Low-Grade Or Follicular Non-Hodgkin"s Lymphoma
Patients with previously untreated follicular NHL evaluated in NHL Study 5 were randomized to rituximab as single-agent maintenance therapy (n=505) or observation (n=513) after achieving a response to rituximab in combination with chemotherapy. Of these, 123 (24%) patients in the rituximab arm were age 65 or older. No overall differences in safety or effectiveness were observed between these patients and younger patients. Other clinical studies of rituximab in low-grade or follicular, CD20-positive, B-cell NHL did not include sufficient numbers of patients aged 65 and over to determine whether they respond differently from younger subjects.
Chronic Lymphocytic Leukemia
Among patients with CLL evaluated in two randomized active-controlled trials, 243 of 676 rituximab-treated patients (36%) were 65 years of age or older; of these, 100 rituximab-treated patients (15%) were 70 years of age or older.
In exploratory analyses defined by age, there was no observed benefit from the addition of rituximab to fludarabine and cyclophosphamide among patients 70 years of age or older in CLL Study 11 or in CLL Study 12; there was also no observed benefit from the addition of rituximab to fludarabine and cyclophosphamide among patients 65 years of age or older in CLL Study 12 . Patients 70 years or older received lower dose intensity of fludarabine and cyclophosphamide compared to younger patients, regardless of the addition of rituximab. In CLL Study 11, the dose intensity of rituximab was similar in older and younger patients, however in CLL Study 12 older patients received a lower dose intensity of rituximab.
The incidence of Grade 3 and 4 adverse reactions was higher among patients receiving R-FC who were 70 years or older compared to younger patients for neutropenia (44% vs. 31% (CLL Study 11); 56% vs. 39% (CLL Study 12)), febrile neutropenia (16% vs. 6% (CLL Study 10 (NCT00719472)), anemia (5% vs. 2% (CLL Study 11); 21% vs. 10% (CLL Study 12)), thrombocytopenia (19% vs. 8% (CLL Study 12)), pancytopenia (7% vs. 2% (CLL Study 11); 7% vs. 2% (CLL Study 12)), and infections (30% vs. 14% (CLL Study 12)).
Granulomatosis With Polyangiitis (GPA) (Wegener"s Granulomatosis) And Microscopic Polyangiitis
Of the 99 rituximab-treated GPA and MPA patients in GPA/MPA Study 1, 36 (36%) were 65 years old and over, while 8 (8%) were 75 years and over.

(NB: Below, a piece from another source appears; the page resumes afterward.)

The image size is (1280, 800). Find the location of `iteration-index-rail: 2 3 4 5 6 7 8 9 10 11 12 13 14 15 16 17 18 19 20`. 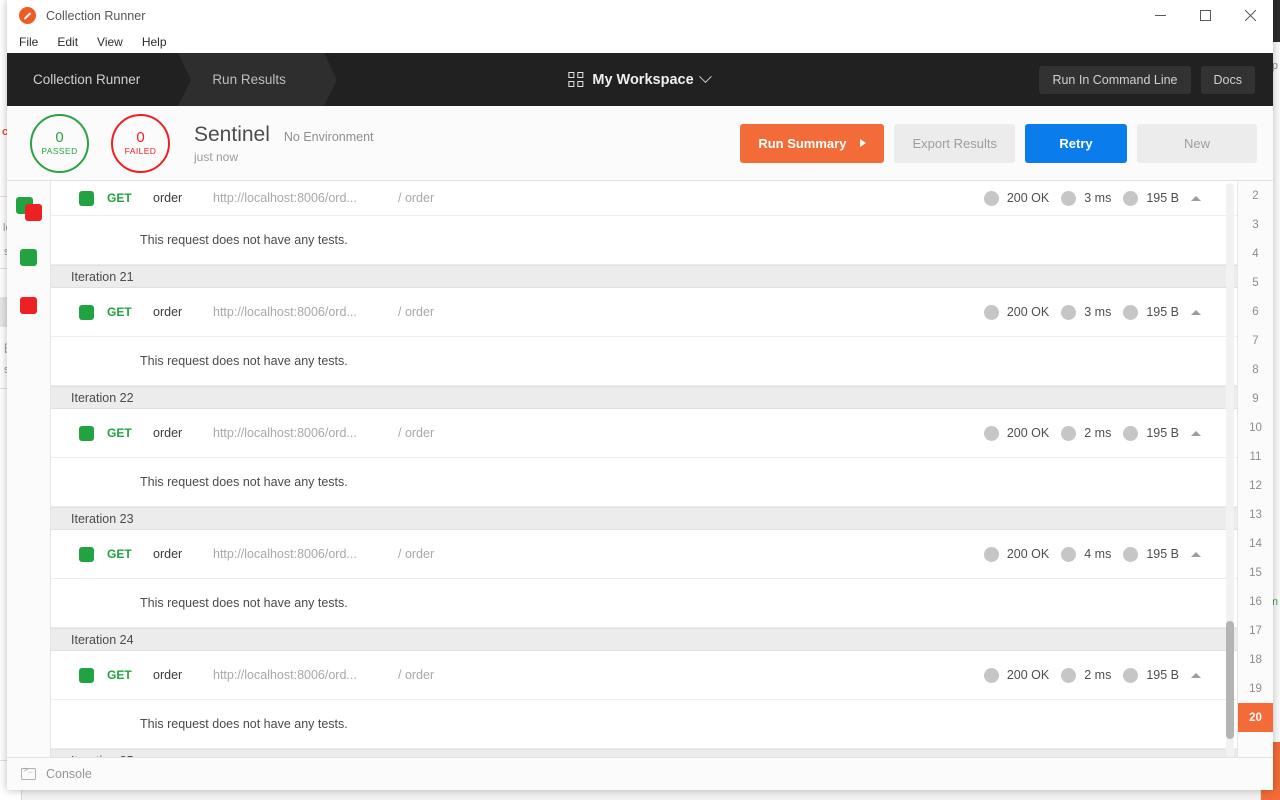

iteration-index-rail: 2 3 4 5 6 7 8 9 10 11 12 13 14 15 16 17 18 19 20 is located at coordinates (1255, 469). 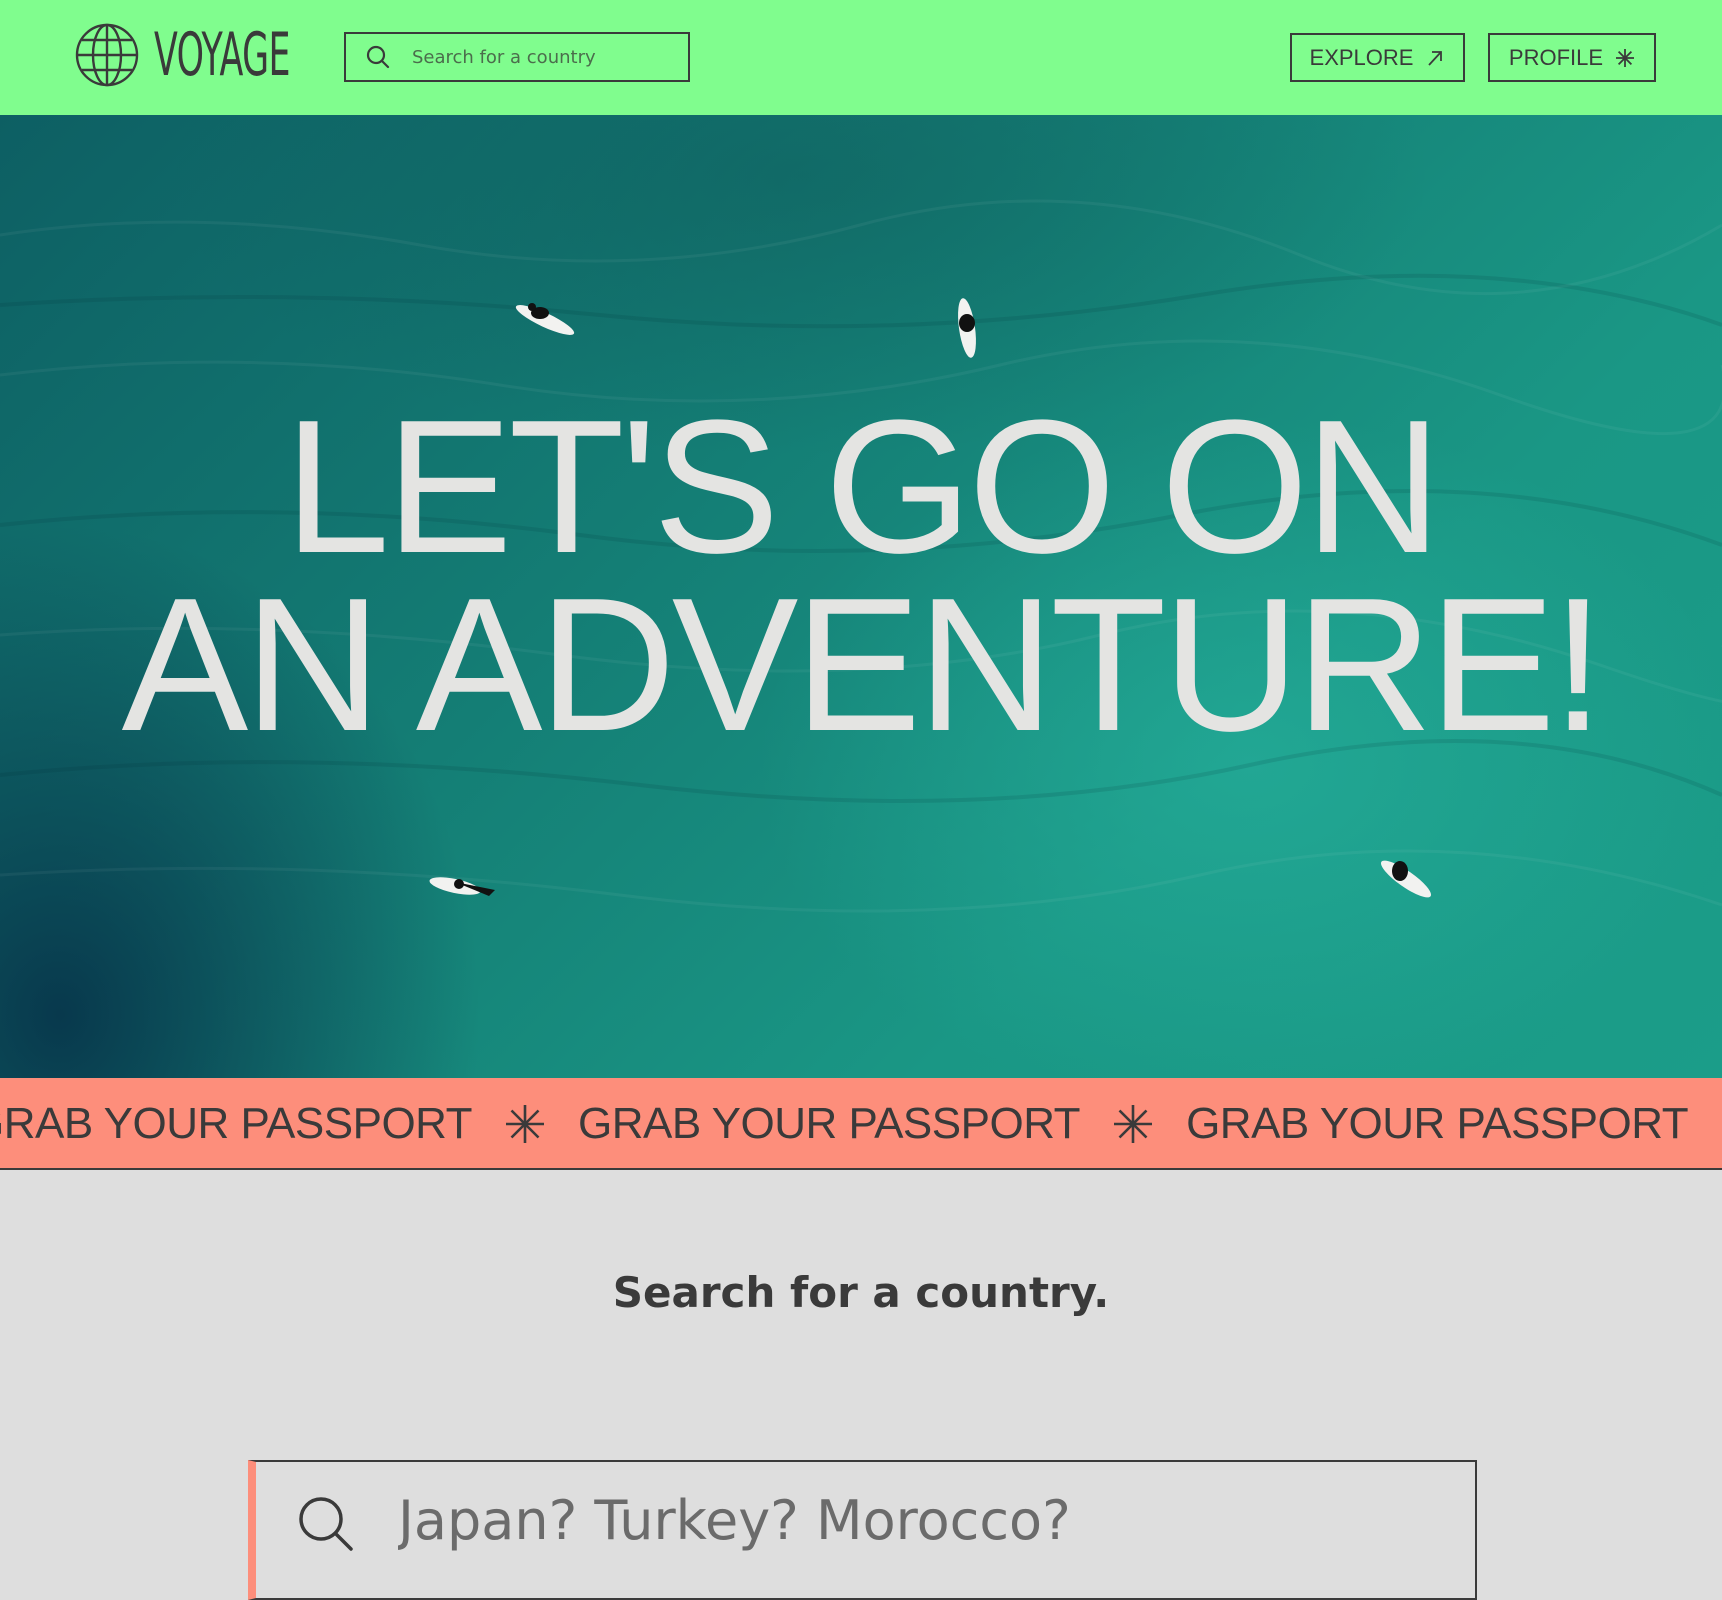 I want to click on explore-label: EXPLORE, so click(x=1362, y=57).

No overall differences in efficacy were observed between patients that were 65 years old and over and younger patients. The overall incidence and rate of all serious adverse events was higher in patients 65 years old and over. The clinical study did not include sufficient numbers of patients aged 65 and over to determine whether they respond differently from younger subjects.
In GPA/MPA Study 2, 30 (26%) of the enrolled patients were at least 65 years old, of which 12 patients were exposed to non-U.S.-licensed rituximab and 18 were exposed to azathioprine. The clinical study did not include sufficient numbers of patients aged 65 and over to determine whether they respond differently from younger subjects.